France Charruyer
Associée fondatrice en charge du pôle IT, IP et Data Protection au sein du cabinet Altu, l’avocate France Charruyer accompagne ses clients dans l’exploitation, la valorisation et la défense de leurs actifs immatériels dont notamment leurs bases de données.
Alors que la crise sanitaire a grandement impacté notre usage des nouvelles technologies, comment est réglementée et gérée l’utilisation des données aujourd’hui ?
La crise sanitaire a mis en lumière notre dépendance au numérique, et donc de facto aux technologies étrangères. Effectivement, aujourd’hui cette gestion de la data est également un sujet de souveraineté et elle est abandonnée à des acteurs extérieurs dans des pays tiers, ce qui n’est une bonne chose, aussi compétents qu'ils soient. Cela dépasse le cadre éthique car c’est aussi une opportunité immense pour le futur : ce n’est pas de l’or noir, mais du terreau pour implanter de nouveaux services. Or, nos entreprises et collectivités françaises et européennes sont dépendantes de plateformes contrôlées par des acteurs externes, le plus souvent situés aux États-Unis.
Une chose est de ne pas pouvoir s’affranchir totalement des GAFAM, une autre est de trouver un encadrement légal qui les contraigne, à l’instar du RGPD, à respecter nos valeurs européennes, afin de rechercher un équilibre entre libertés, usage et protection. Il faut par ailleurs mobiliser tous les acteurs au niveau local afin de proposer des alternatives de qualité et renforcer notre marché intérieur par la stimulation de la commande.
Cette « domination » et guerre de souveraineté est donc intimement liée aux GAFAM ?
Le constat c’est qu’il y a un écart majeur d’investissement. A titre d’exemple, selon une étude, en 2018 les plus grands entreprises américaines dans la « tech » ont réalisé 134 milliards d’euros d’investissements, contre 27 milliards investis par leurs homologues européens.
Ce n’est pas une guerre qu’il faut, mais des partenariats responsables, et l’État doit donner un exemple. A cet égard, plusieurs gradés de l’armée, regroupés au sein du Cercle de la réflexion interarmées, viennent de s’insurger contre le projet OTAN 2030, qui met au pas les alliés européens derrière les États-Unis, en vue de la lutte qui s’annonce avec la Chine pour l’hégémonie mondiale.
Et comment mettre en place cette indépendance ? Quels outils les structures gouvernementales et européennes doivent-elles utiliser ?
Ce qu’il manque, c'est un marché intérieur avec une commande publique forte : l'état doit jouer son rôle et faire confiance à nos entreprises. Il faut qu'il y ait une logique de data localisation, et pour ça il faut former à ces changements numériques. Nous sommes capables de proposer une alternative.
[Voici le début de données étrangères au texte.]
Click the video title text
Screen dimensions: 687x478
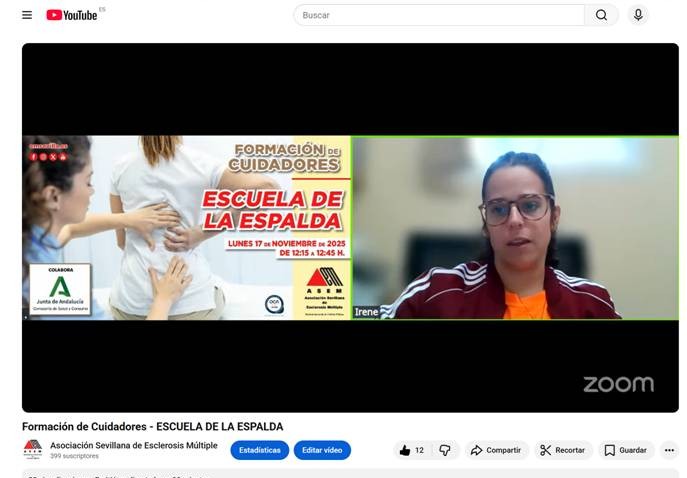[x=152, y=427]
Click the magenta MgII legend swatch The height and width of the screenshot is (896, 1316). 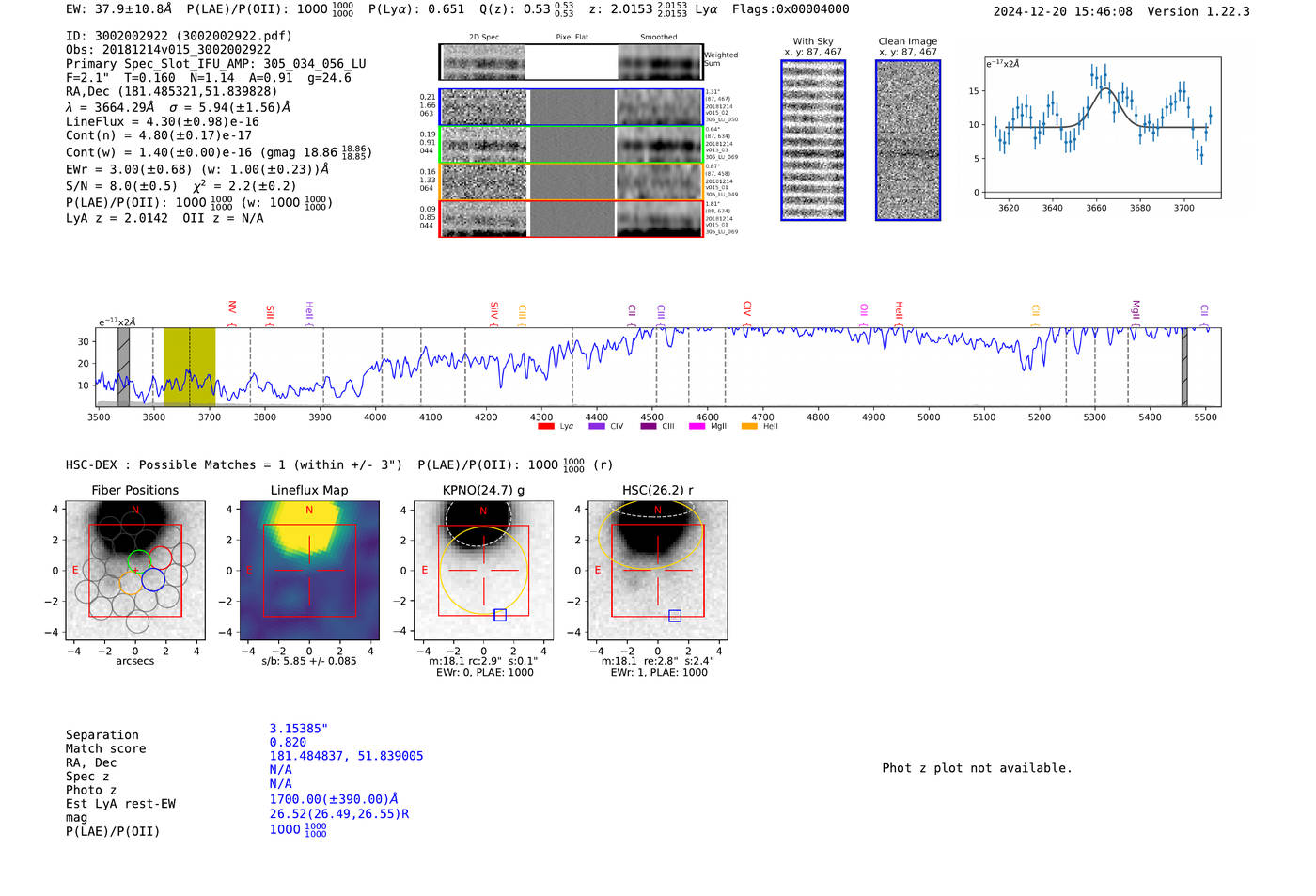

Avec le RPGD, nous avons imposé un régime de protection au sein de l'UE, comme le Digital Services Act à venir, afin de ramener un l'équilibre entre liberté, usage et protection.
L’incident d’OVH et son incendie dévastateur, ayant impacté de nombreuses entreprises et leurs données, nous rappellent que le Cloud n’est pas une panacée et qu’au nom du progrès nous avons délaissé une sous-couche indispensable : la matérialité des ordinateurs et la sécurité des infrastructures.
Pour être souverain, il faut repenser les données en termes de propriété et de bon sens : qui détient la donnée, qui la stocke, dans quelles conditions et pourquoi ? Quel est mon statut contractuel ? Quelle est ma responsabilité en tant que prestataire de service, client ou partenaire. Est c’est précisément le rôle que nous jouons en tant que conseils et/ou DPO (data protection officer).
Quel rôle peuvent jouer les entreprises ?
Les entreprises sont responsables des données qu’elles traitent, et elles doivent donc comprendre le RPGD pour en saisir les opportunités en termes de valorisation de leurs bases de données. Il est donc essentiel d'avoir une stratégie juridique, opérationnelle et technique sur la donnée. A titre personnel, je milite depuis des années avec l’association Data Ring et l’Université Paris Dauphine pour la mise en place d’un Pass DATA qui tient compte de la nécessité d’implémenter la réglementation de manière responsable. De la même façon qu’il y a des énergies propres, il faut des données propres. Notre rôle en tant qu’avocats et de DPO, modestement, est d’aider les entreprises à monter dans le train de la data et d’accrocher tous les wagons.